(Dataset rows):

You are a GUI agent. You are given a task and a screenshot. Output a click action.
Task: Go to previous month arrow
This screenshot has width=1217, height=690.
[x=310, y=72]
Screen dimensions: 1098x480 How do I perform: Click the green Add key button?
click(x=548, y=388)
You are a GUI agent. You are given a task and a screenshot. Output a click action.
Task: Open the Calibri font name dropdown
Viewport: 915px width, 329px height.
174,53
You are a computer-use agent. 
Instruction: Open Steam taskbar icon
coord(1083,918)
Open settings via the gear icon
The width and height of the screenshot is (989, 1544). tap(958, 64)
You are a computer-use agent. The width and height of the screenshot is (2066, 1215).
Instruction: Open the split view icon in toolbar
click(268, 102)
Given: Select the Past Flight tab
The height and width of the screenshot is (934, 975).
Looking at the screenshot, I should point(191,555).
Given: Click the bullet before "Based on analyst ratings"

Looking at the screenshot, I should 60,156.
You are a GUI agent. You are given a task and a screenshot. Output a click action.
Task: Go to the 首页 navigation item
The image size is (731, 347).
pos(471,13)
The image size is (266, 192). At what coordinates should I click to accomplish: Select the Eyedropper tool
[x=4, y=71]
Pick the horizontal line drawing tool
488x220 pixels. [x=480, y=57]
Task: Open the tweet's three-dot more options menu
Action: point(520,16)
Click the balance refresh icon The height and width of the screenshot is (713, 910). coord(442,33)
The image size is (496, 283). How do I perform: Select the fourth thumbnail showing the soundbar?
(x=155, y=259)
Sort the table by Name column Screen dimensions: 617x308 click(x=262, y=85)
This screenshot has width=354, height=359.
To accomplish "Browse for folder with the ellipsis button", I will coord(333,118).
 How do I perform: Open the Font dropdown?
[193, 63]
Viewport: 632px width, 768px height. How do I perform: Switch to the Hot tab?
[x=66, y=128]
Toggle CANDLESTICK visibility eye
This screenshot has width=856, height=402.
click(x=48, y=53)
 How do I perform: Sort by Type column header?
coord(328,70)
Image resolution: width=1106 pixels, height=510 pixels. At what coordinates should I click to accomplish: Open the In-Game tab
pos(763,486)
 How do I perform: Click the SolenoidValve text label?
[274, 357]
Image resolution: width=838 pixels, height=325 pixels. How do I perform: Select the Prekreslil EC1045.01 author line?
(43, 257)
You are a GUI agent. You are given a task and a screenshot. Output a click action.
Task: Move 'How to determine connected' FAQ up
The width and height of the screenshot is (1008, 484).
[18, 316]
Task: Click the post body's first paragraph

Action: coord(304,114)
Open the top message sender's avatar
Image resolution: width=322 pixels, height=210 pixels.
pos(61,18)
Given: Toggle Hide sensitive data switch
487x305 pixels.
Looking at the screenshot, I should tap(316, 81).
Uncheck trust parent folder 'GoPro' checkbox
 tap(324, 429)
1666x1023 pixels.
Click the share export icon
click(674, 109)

(Task goal): Please output the entries above from their first line through the line containing "[x=4, y=71]", inclusive, copying each line unchanged.

(Solution to the exercise):
You are a GUI agent. You are given a task and a screenshot. Output a click action.
Task: Go to previous month arrow
This screenshot has width=1217, height=690.
[x=310, y=72]
Screen dimensions: 1098x480 How do I perform: Click the green Add key button?
click(x=548, y=388)
You are a GUI agent. You are given a task and a screenshot. Output a click action.
Task: Open the Calibri font name dropdown
Viewport: 915px width, 329px height.
174,53
You are a computer-use agent. 
Instruction: Open Steam taskbar icon
coord(1083,918)
Open settings via the gear icon
The width and height of the screenshot is (989, 1544). tap(958, 64)
You are a computer-use agent. The width and height of the screenshot is (2066, 1215).
Instruction: Open the split view icon in toolbar
click(268, 102)
Given: Select the Past Flight tab
The height and width of the screenshot is (934, 975).
Looking at the screenshot, I should point(191,555).
Given: Click the bullet before "Based on analyst ratings"

Looking at the screenshot, I should 60,156.
You are a GUI agent. You are given a task and a screenshot. Output a click action.
Task: Go to the 首页 navigation item
The image size is (731, 347).
pos(471,13)
The image size is (266, 192). At what coordinates should I click to accomplish: Select the Eyedropper tool
[x=4, y=71]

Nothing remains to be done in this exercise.